-- Aim --
In the course syllabus post, what book does the instructor require as the core text for the class?

-- Document passage --
Proposed Syllabus for “Spaceflight and Society” Course, Fall 2013


I am the instructor for a course at Johns Hopkins University in the Fall 2013 semester with the title, “Spaceflight and Society.” I taught this class in the fall of 2011 as well and had a great time doing it, so I am excited to try it again. I have developed a set of course mini-lectures, discussion questions, readings, and the like. I have outlined the sessions of the class below, along with the readings that I proposed using in the course.

I am requiring as the core text for the class sections of Howard McCurdy’s Space and the American Imagination (Johns Hopkins University Press, 2011 second edition). Then I am assigning two additional articles each week. Question: From among all of the possibilities of readings that could be used in the class would you recommend others than what I have noted below? I have some constraints in what I can require—especially the amount of reading I can assign—and I am trying to emphasize recent work. It is rare, for example, that I am requiring an article published before 2000. I recognize that is a little arbitrary but I believe I can summarize the arguments of earlier seminal works. We’ll see.

-- Items --

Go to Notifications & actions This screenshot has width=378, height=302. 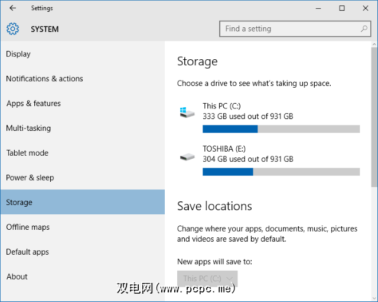(44, 79)
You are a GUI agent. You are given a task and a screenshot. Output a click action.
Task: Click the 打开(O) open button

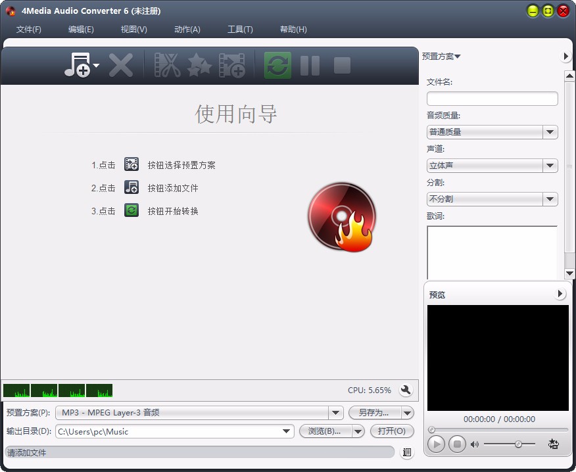tap(392, 431)
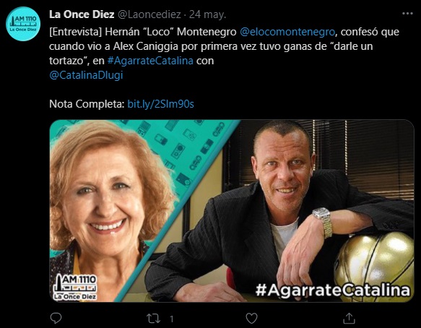The image size is (421, 328).
Task: Open the @elocomontenegro mention
Action: 287,32
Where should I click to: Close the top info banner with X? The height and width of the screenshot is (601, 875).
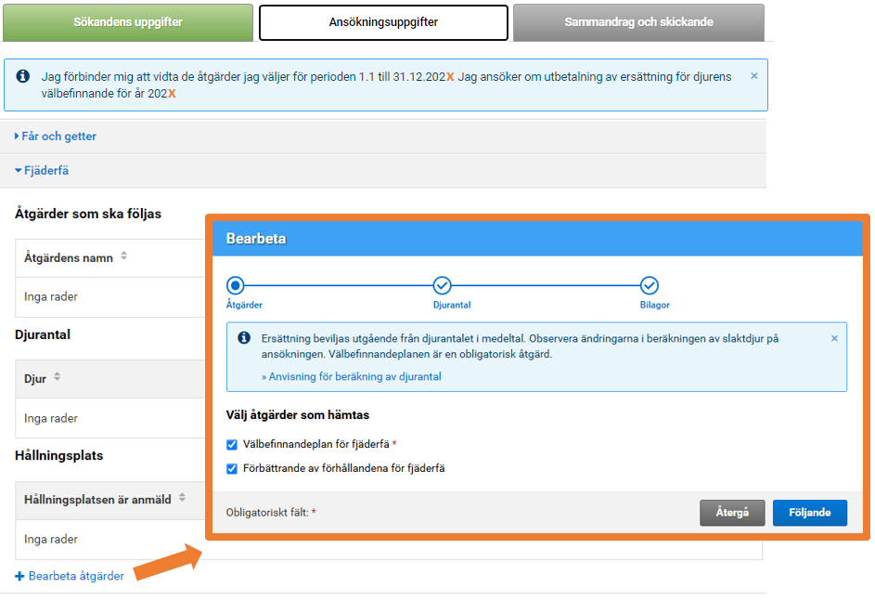753,76
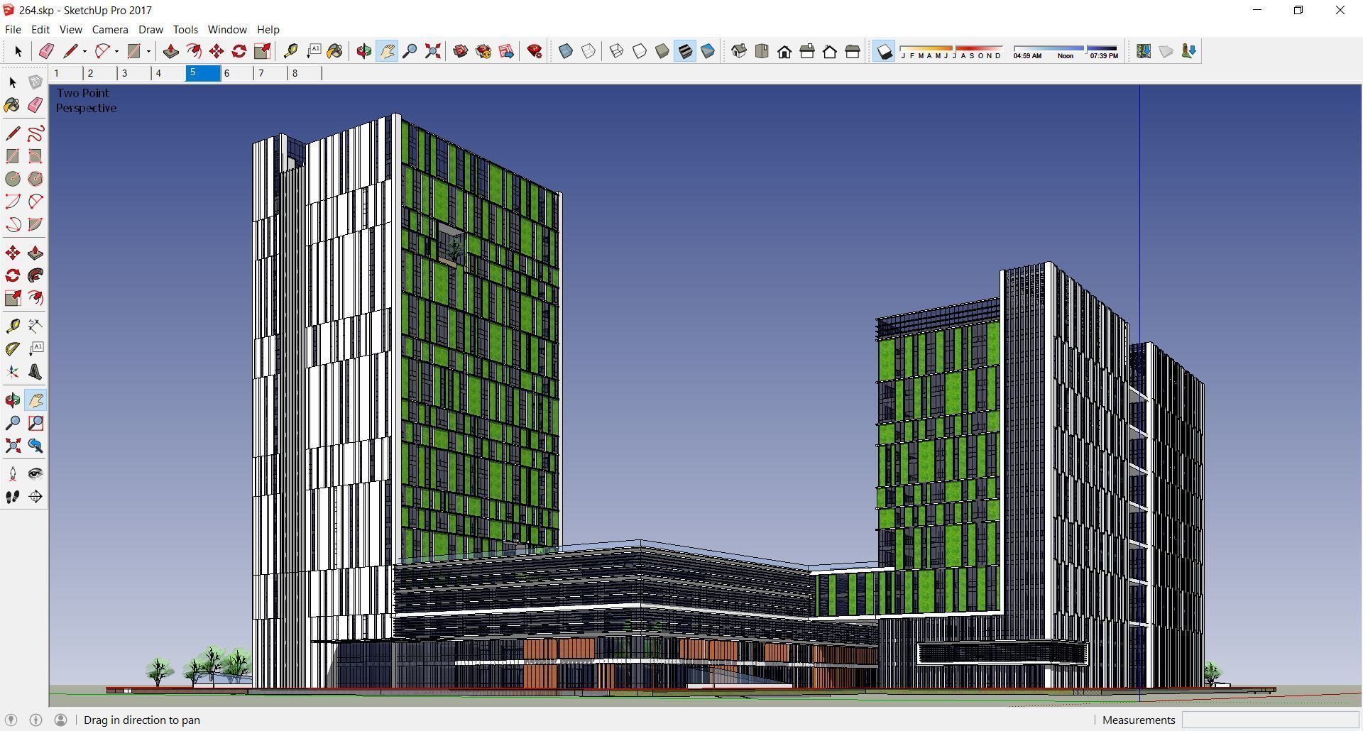
Task: Click Zoom Extents in the top toolbar
Action: click(432, 50)
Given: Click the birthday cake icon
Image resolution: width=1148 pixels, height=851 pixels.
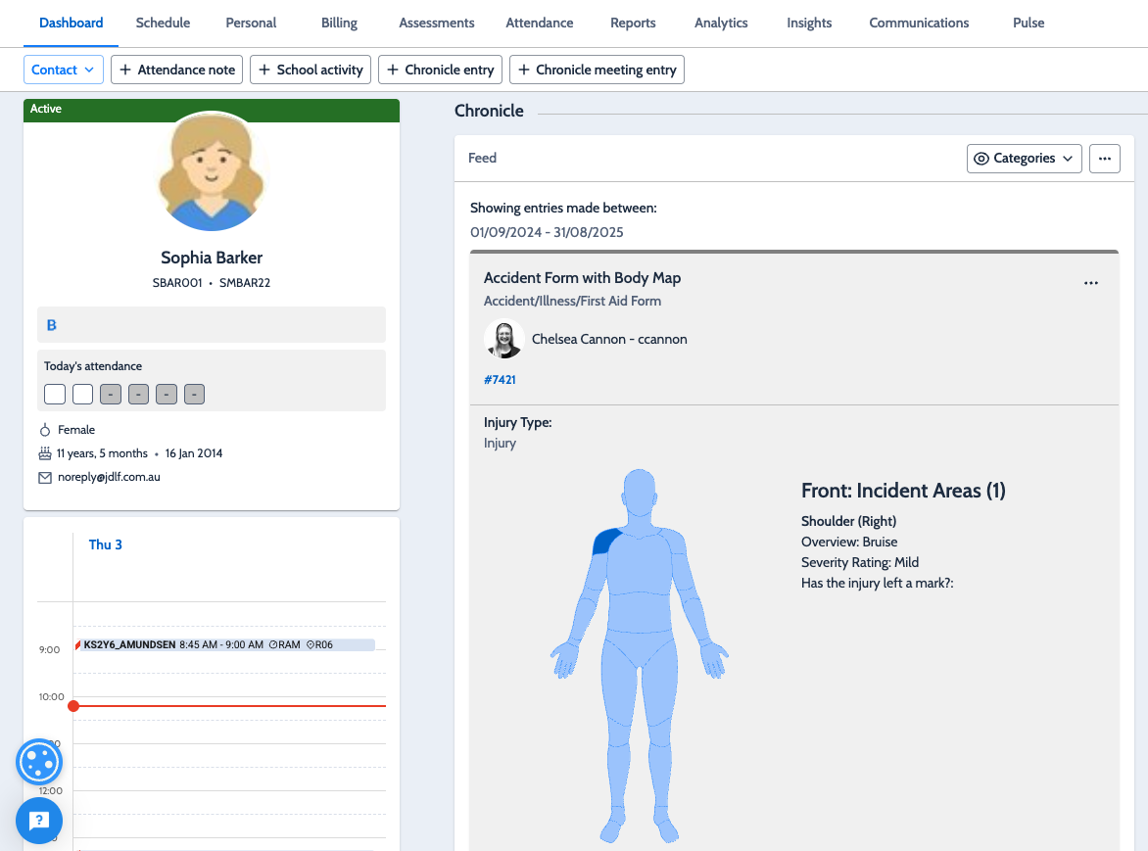Looking at the screenshot, I should coord(45,453).
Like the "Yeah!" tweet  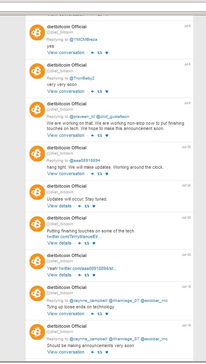[94, 275]
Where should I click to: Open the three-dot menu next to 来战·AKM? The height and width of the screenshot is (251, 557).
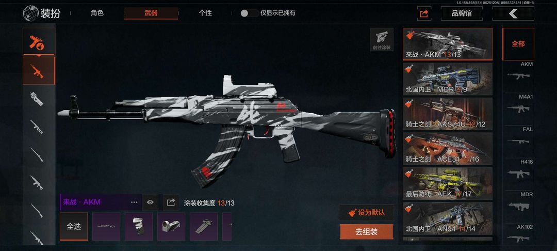[x=134, y=202]
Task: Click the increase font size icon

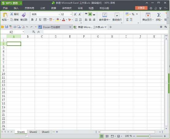Action: pyautogui.click(x=75, y=14)

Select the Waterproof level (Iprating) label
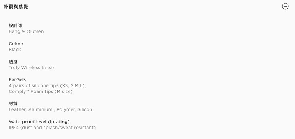click(x=39, y=122)
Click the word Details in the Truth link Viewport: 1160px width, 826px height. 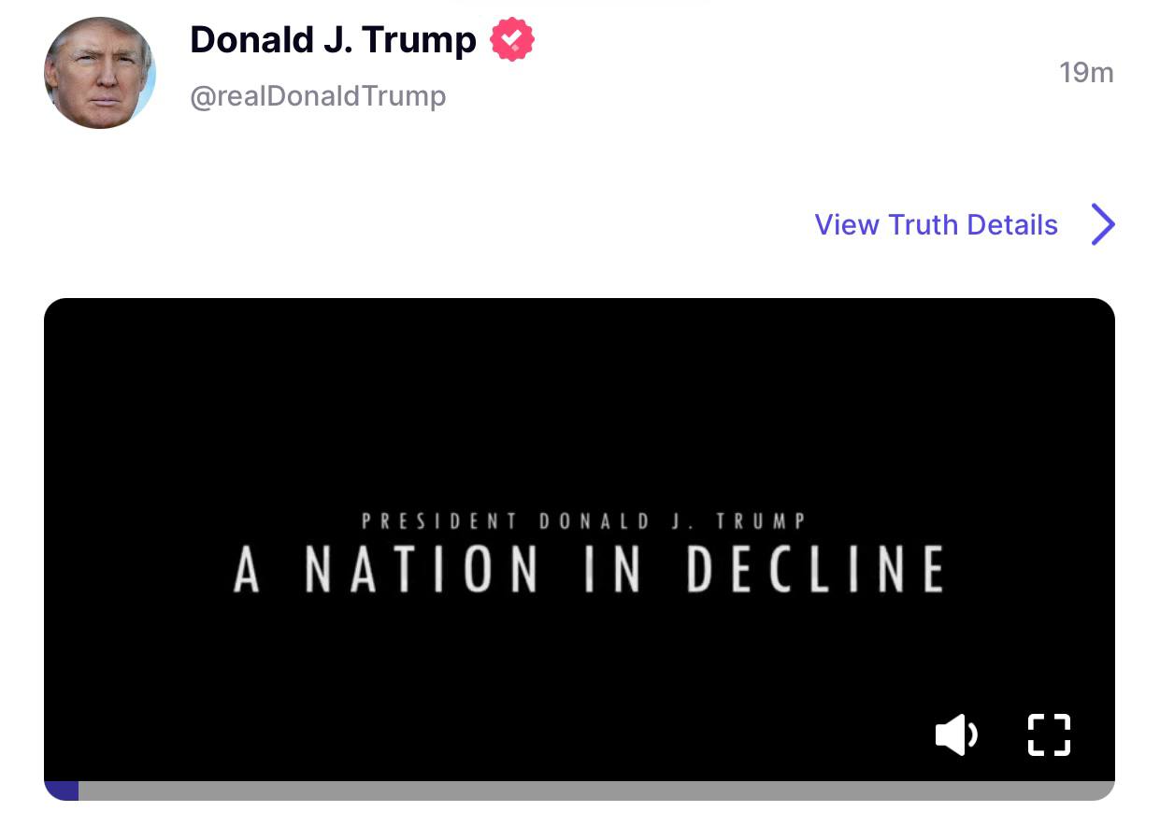pos(1012,224)
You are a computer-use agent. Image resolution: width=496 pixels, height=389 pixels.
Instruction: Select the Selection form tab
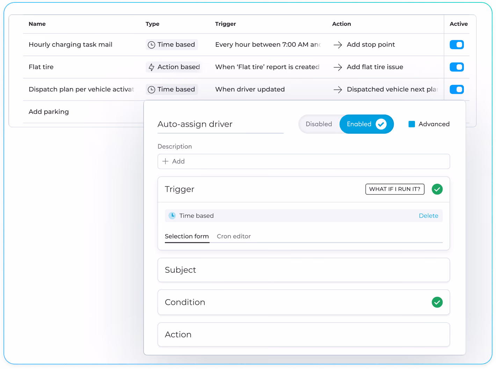pos(187,236)
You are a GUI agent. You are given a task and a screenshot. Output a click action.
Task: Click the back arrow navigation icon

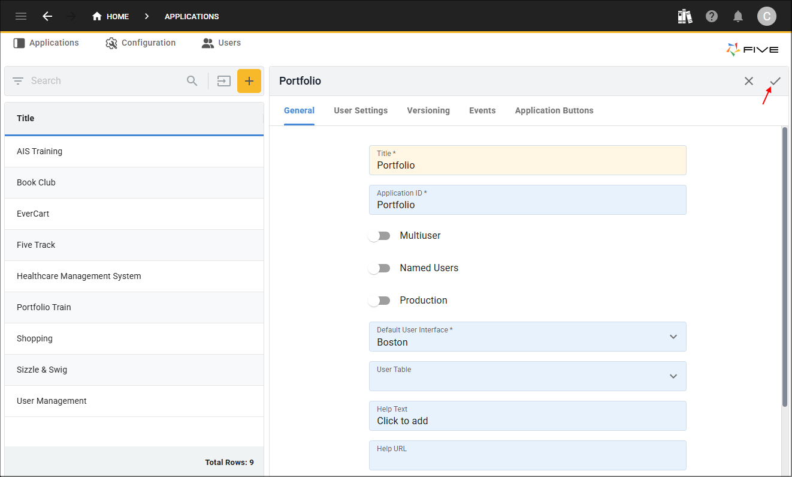tap(47, 16)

-- In response --
The instructor requires sections of Howard McCurdy's Space and the American Imagination (Johns Hopkins University Press, 2011 second edition).